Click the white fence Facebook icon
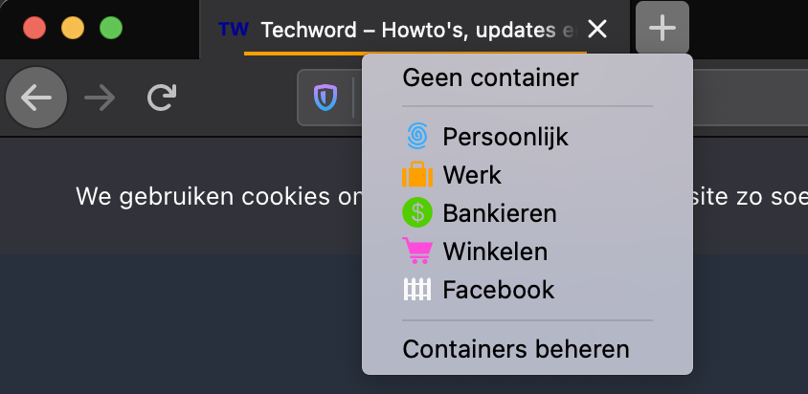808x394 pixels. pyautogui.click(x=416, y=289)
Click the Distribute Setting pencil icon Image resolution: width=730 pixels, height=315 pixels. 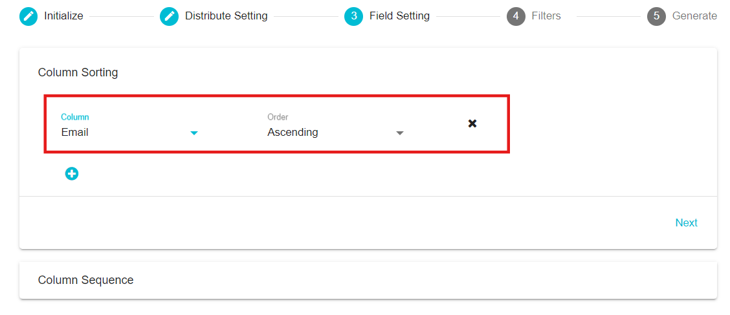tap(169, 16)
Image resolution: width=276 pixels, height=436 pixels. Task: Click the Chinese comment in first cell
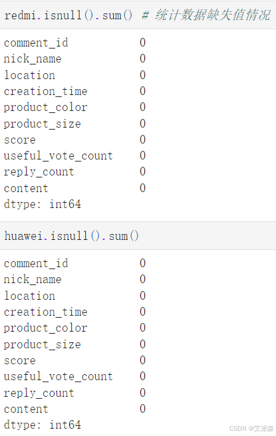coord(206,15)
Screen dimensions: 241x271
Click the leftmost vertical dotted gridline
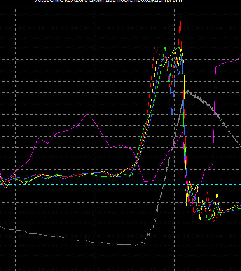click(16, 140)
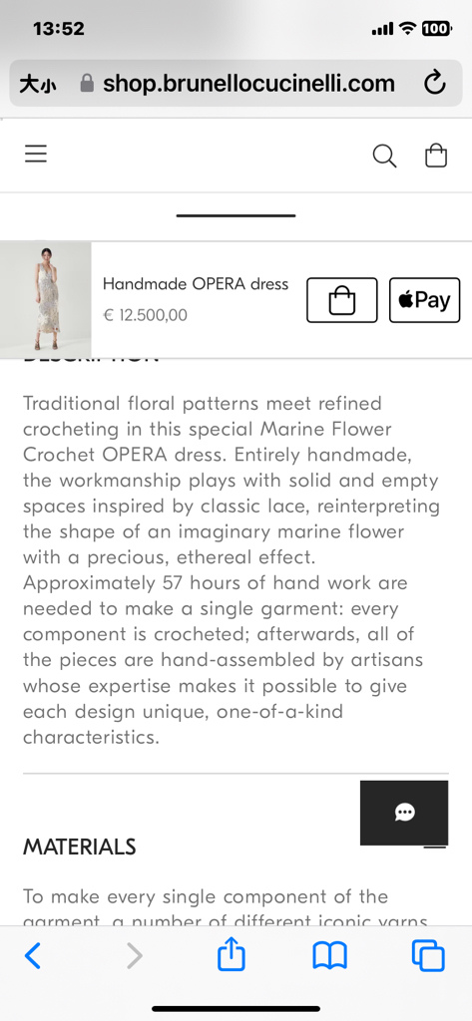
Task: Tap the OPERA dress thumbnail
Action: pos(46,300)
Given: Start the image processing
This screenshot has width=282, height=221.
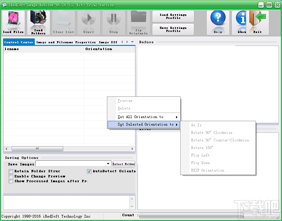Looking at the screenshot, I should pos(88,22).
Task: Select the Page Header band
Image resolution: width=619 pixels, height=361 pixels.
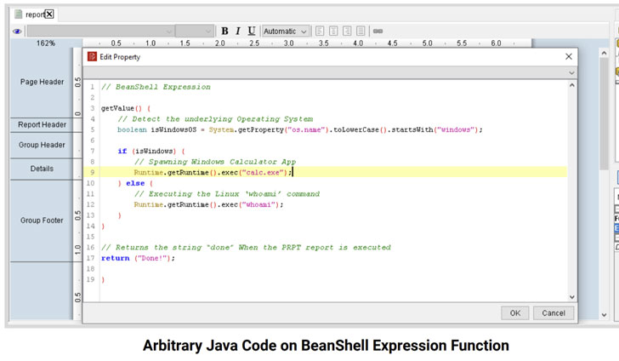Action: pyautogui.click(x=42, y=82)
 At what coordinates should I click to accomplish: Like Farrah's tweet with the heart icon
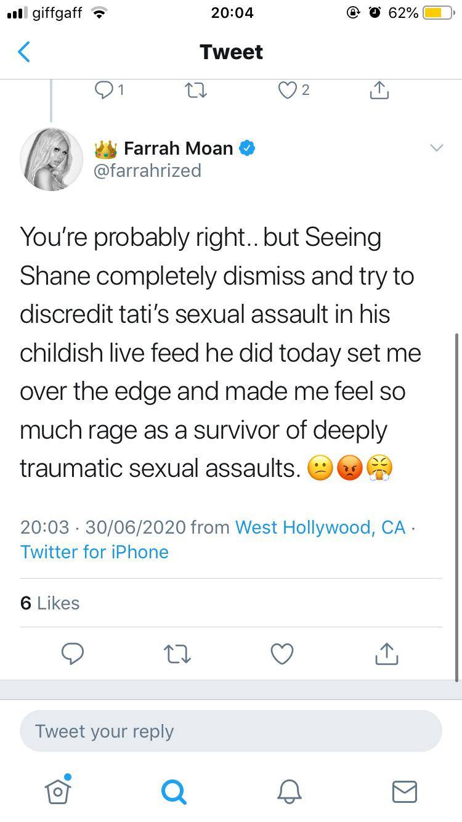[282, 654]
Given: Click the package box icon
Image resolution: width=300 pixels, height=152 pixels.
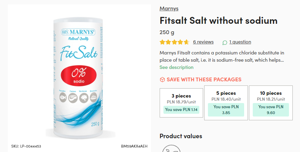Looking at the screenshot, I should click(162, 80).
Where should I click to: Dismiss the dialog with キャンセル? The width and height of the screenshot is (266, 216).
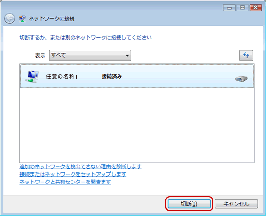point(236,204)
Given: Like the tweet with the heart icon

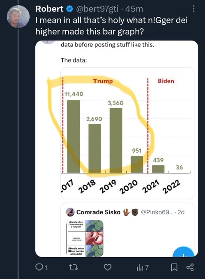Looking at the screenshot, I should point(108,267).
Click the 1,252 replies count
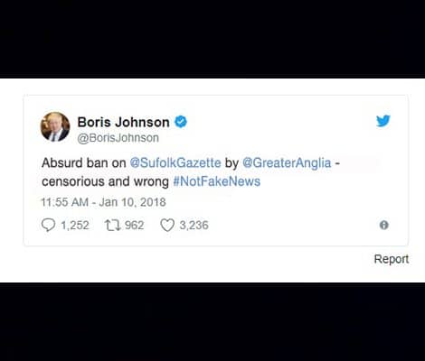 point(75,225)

----

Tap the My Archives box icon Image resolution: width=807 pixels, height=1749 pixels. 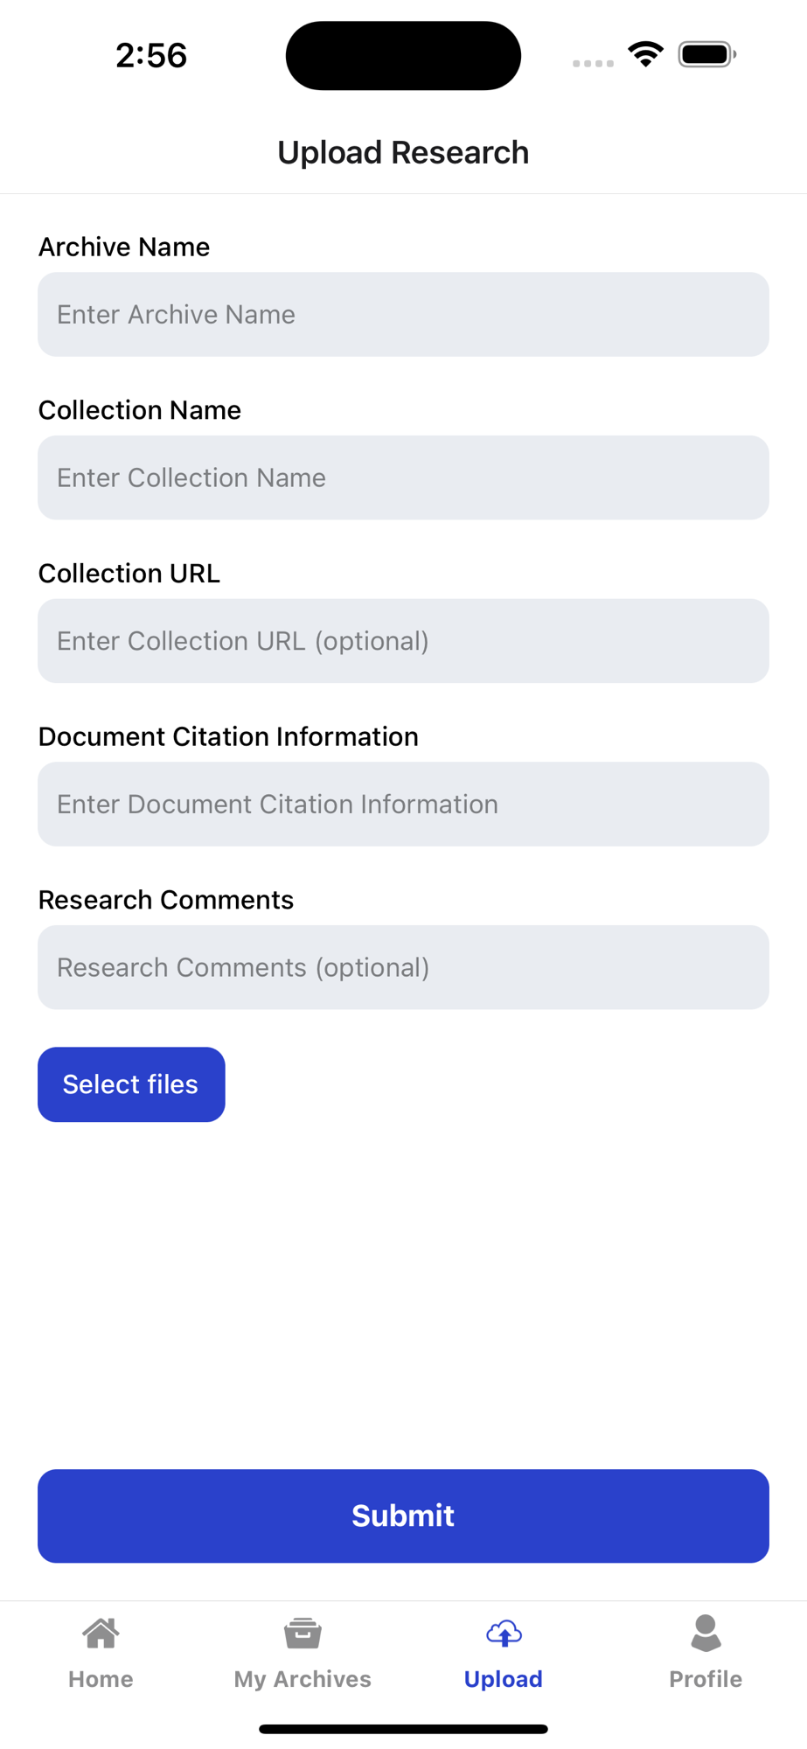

----

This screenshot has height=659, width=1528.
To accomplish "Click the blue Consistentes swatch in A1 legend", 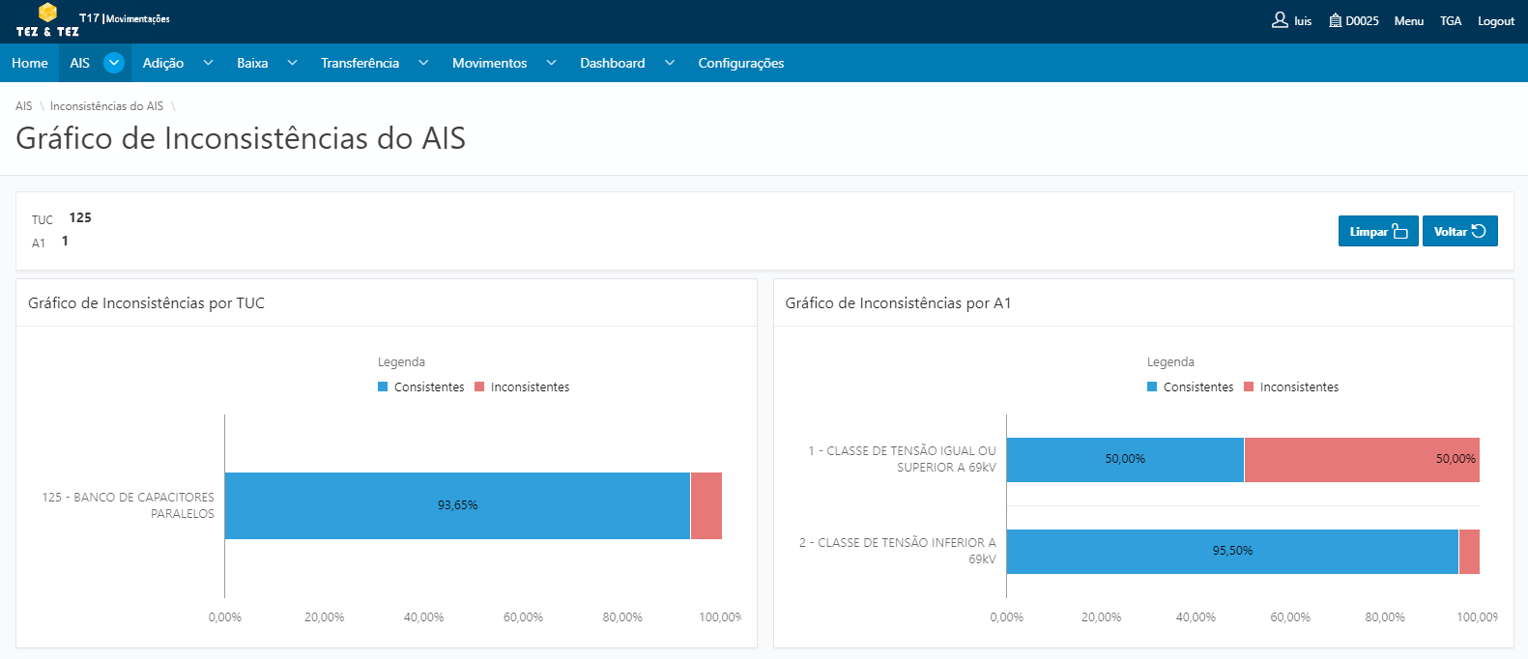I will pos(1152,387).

----

* What to work on *
Please copy the lines above exactly, starting at the line that holds "This screenshot has width=282, height=221." and ending at the line that holds "Given: Click the package box icon"; include both, but no pictures.

* Output for this exercise *
This screenshot has width=282, height=221.
Looking at the screenshot, I should pos(88,22).
Task: Select the Page Header band
Image resolution: width=619 pixels, height=361 pixels.
Action: pyautogui.click(x=42, y=82)
 At what coordinates should I click to accomplish: Like Farrah's tweet with the heart icon
[282, 654]
Given: Click the package box icon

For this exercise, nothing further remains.